The authors noted that while the literature in the field of vascular liver disorders is scant, these disorders are common in clinical practice.
For cases of cirrhosis, current evidence shows that hemostatic pathways are largely intact but in a precarious balance that can shift in the presence of sepsis, hypothermia, or kidney dysfunction toward inappropriate clotting or bleeding, especially in decompensated cirrhosis. The guideline recommends that whole blood viscoelastic tests may be useful to avoid unnecessary use of blood products before invasive procedures in patients with cirrhosis and prolonged international normalized ratio, although additional studies are needed to establish specific parameters.
Additionally, investigation for thrombophilia should be performed for portal and mesenteric vein thrombosis among patients with cirrhosis in the absence of obvious etiology.

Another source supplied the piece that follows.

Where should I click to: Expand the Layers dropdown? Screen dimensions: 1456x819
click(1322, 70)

“The prevalence of [portal vein thrombosis (PVT)] in patients with cirrhosis has been reported widely from about 1% in compensated cirrhosis to up to 20% among patients listed for liver transplantation,” Simonetto and colleagues wrote. “The prevalence also varies based on the imaging modality used for diagnosing PVT and the length of follow-up.”

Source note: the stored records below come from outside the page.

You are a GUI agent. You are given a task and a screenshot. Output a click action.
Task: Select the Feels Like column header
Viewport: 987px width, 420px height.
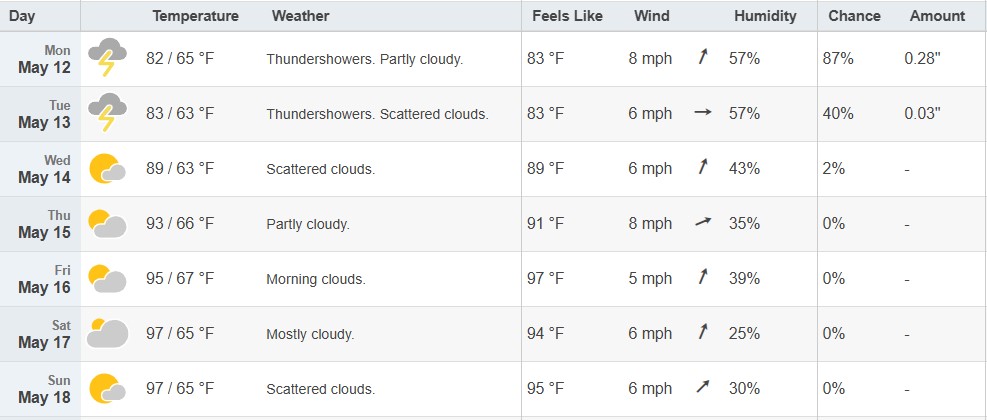click(x=567, y=16)
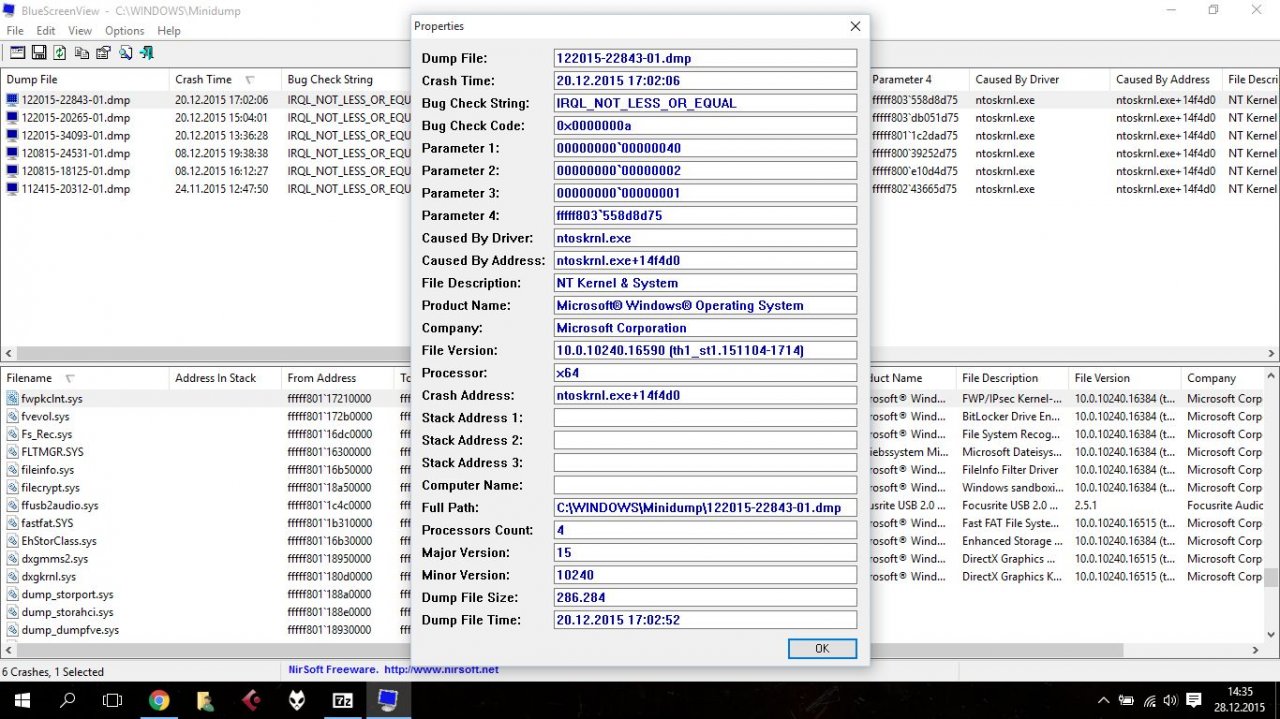Click the Find magnifier toolbar icon
This screenshot has height=719, width=1280.
[125, 53]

The guideline recommends that doppler ultrasound examination should be obtained in patients with newly diagnosed cirrhosis, onset of portal hypertension, or hepatic decompensation, and that endoscopic evaluation should be performed in patients with chronic PVT to assess for esophageal and gastric varices.
The guideline also provides screening and management recommendations for portal and mesenteric vein thrombosis in patients with and without cirrhosis, Budd-Chiari syndrome, mesenteric artery aneurysms, and hereditary hemorrhagic telangiectasia.
“Vascular liver disorders are common in clinical practice, and general practitioners, gastroenterologists, and hepatologists may benefit from expert guidance in managing these patients,” the researchers wrote. – by Talitha Bennett
Disclosures: The authors report no relevant financial disclosures.